More Efficient Secure Matrix Multiplication for Unbalanced Recommender Systems

Abstract

With recent advances in homomorphic encryption (HE), it becomes feasible to run non-interactive machine learning (ML) algorithms on encrypted data without decryption. In this work, we propose novel encoding methods to pack matrix in a compact way and more efficient methods to perform matrix multiplication on homomorphically encrypted data, leading to a speed boost of $1.5\times - 20\times$1.5×-20× for slim rectangular matrix multiplication compared with state-of-the-art. Moreover, we integrate our optimized secure matrix arithmetic with the MPI distributed computing framework, achieving scalable parallel secure matrix computation.

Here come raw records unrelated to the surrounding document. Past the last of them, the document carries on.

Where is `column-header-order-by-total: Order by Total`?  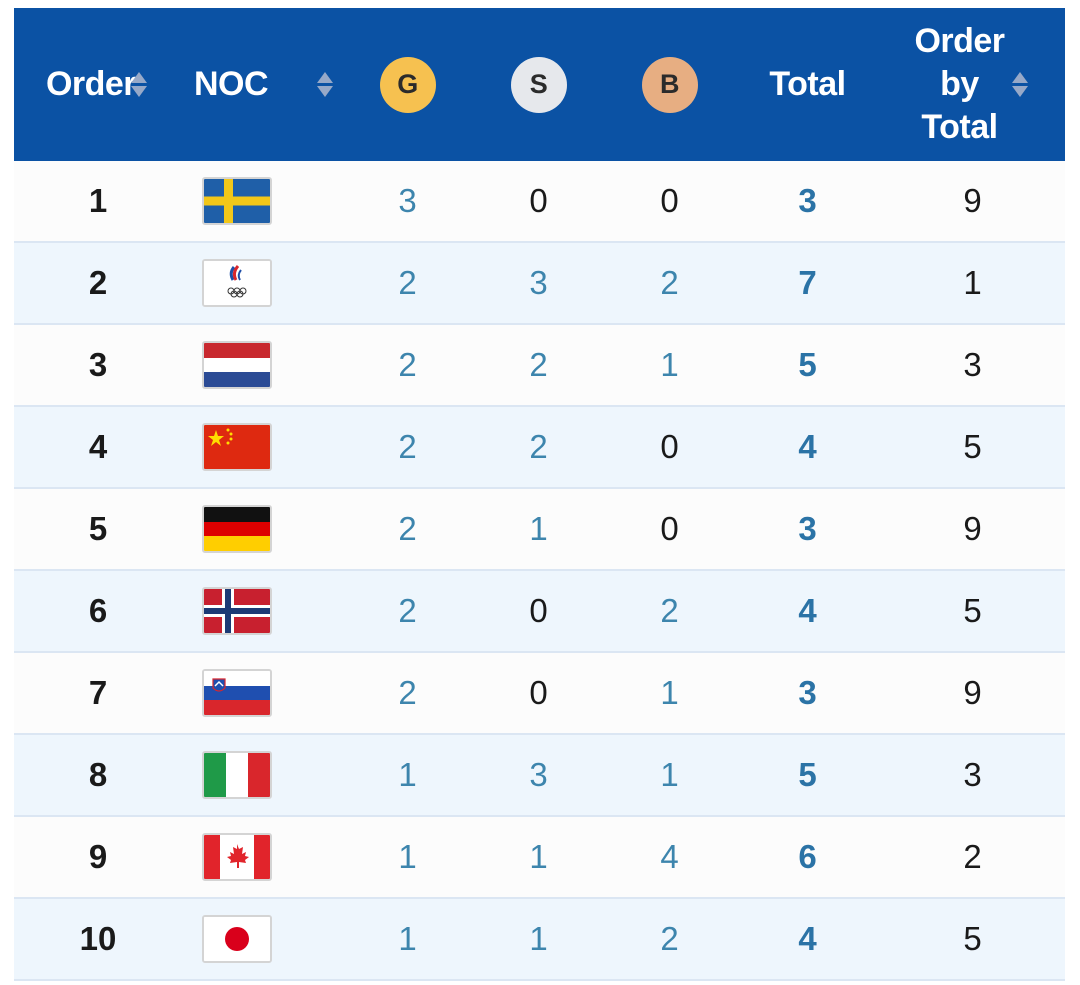 column-header-order-by-total: Order by Total is located at coordinates (972, 84).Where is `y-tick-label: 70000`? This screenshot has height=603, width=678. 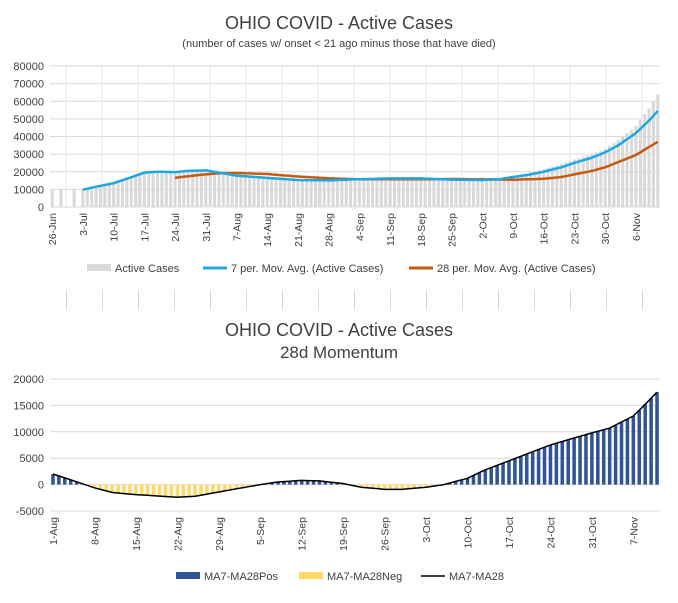
y-tick-label: 70000 is located at coordinates (28, 85).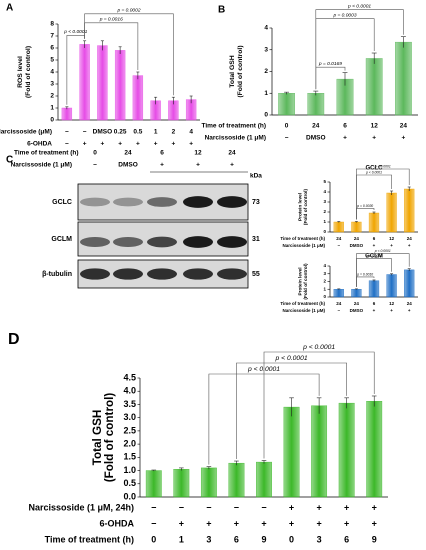  Describe the element at coordinates (292, 411) in the screenshot. I see `bracket-line` at that location.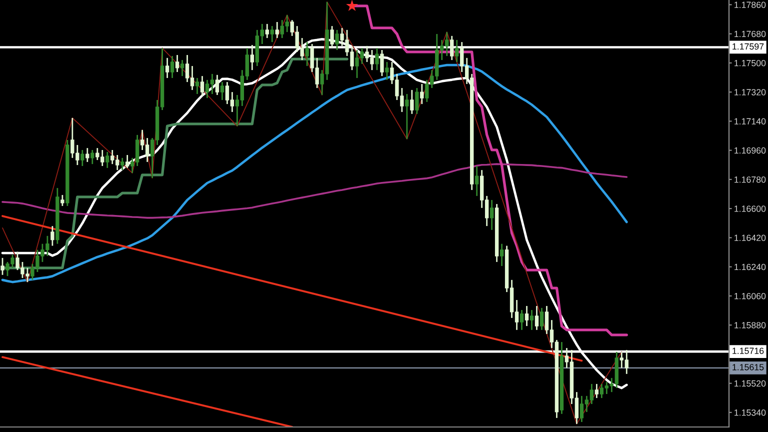  I want to click on y-tick-label: 1.15880, so click(750, 325).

Equipped with the optimized matrix multiplication, we propose uSCORE, a privacy-preserving cross-domain recommendation system for the unbalanced scenario, where a big data owner provides recommendation as a service to a client who has less data and computation power. Our design delegates most of the computation to the service provider, and has a low communication cost, which previous works failed to achieve. For a client who has 16 million user-item pairs to update, it only needs about 3 minutes (in the LAN setting) to prepare the encrypted data. The server can finish the update process on the encrypted data in less than half an hour, effectively reducing the client's test error from 0.72 to 0.62.